Violencia cotidiana es el temor que cultivamos cada vez que la radio anuncia un asalto a mano armada bajo la luz del sol o cuando miramos en la pantalla chica la cara esquiva del ladrón de autos. Nos violentan al desnudar nuestra inseguridad ciudadana.

Aunque para muchos el universo de las cárceles está lejos de sus camas, la violencia, física y simbólica, que la población penitenciaria produce y sufre no es sino el espejo en diminutivo de lo que se teje fuera de los barrotes y nos resistimos a asumir como nuestra propia violencia.

Cuando no nos quita el sueño, la violencia produce risa. La risa que ha provocado en estos últimos días la transformación de los musculosos talibanes andinos en retadores de la lucha libre.

Cuando la violencia no produce risa, nos llena de vergüenza. Como cuando sabemos que somos parte de una sociedad que es capaz de quemar vivo a un ser humano. A siglos de la Edad Media y en pleno territorio boliviano un grupo enardecido tortura y mata a un hombre acusado de hacer brujería. Como en un cuento de terror.

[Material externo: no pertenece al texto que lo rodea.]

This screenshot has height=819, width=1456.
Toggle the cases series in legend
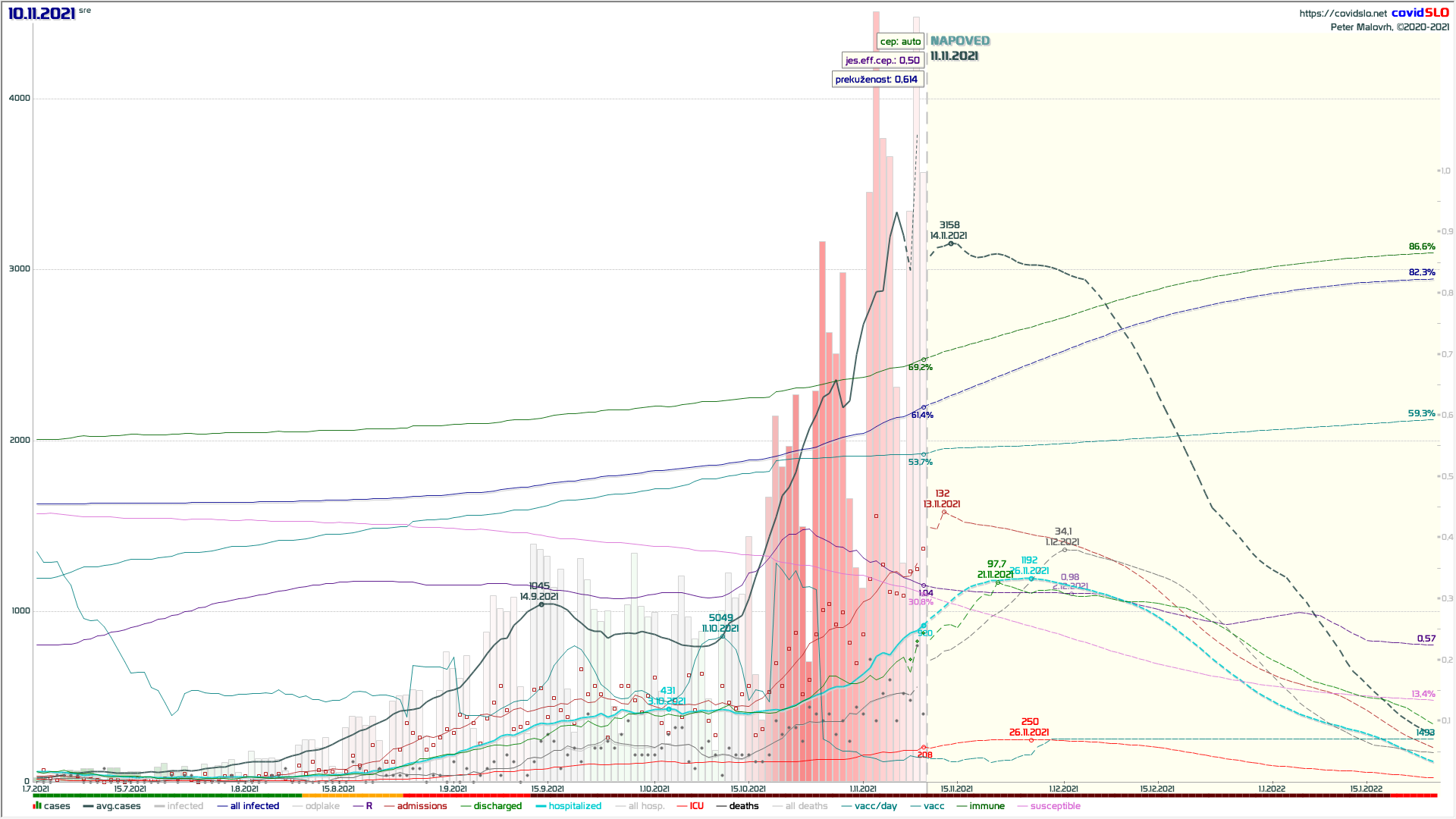click(56, 806)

Cuando esta violencia no es vergonzosa, nos llena de dolor. Como cuando un grupo de mineros cooperativistas se las dan de matones y propinan una cruel golpiza a un efectivo policial que deja de ser anónimo cuando pierde la vida. No les tembló la mano a los cooperativistas para hacer explosionar una dinamita en el cuerpo de Juan Carlos Quenallata. Ni todo el dolor de la viuda y los cinco huérfanos pueden borrar la estúpida violencia minera. Esa dinamita ha estallado en el cuerpo de todos nosotros.

Y cuando la violencia no está a pasos de casa, llega violentamente y con todo su ímpetu desde países lejanos. Como la historia que recientemente nos contaron. Aquella en la que el antipersonaje es un policía estadounidense que da odiadores puñetazos en la cabeza de un joven de apellido latino.

No hay lugar a dudas. Ni el diccionario más gordo podrá contener los lados más tenebrosos de la violencia que nos envuelve a diario cuando no somos actores de la misma.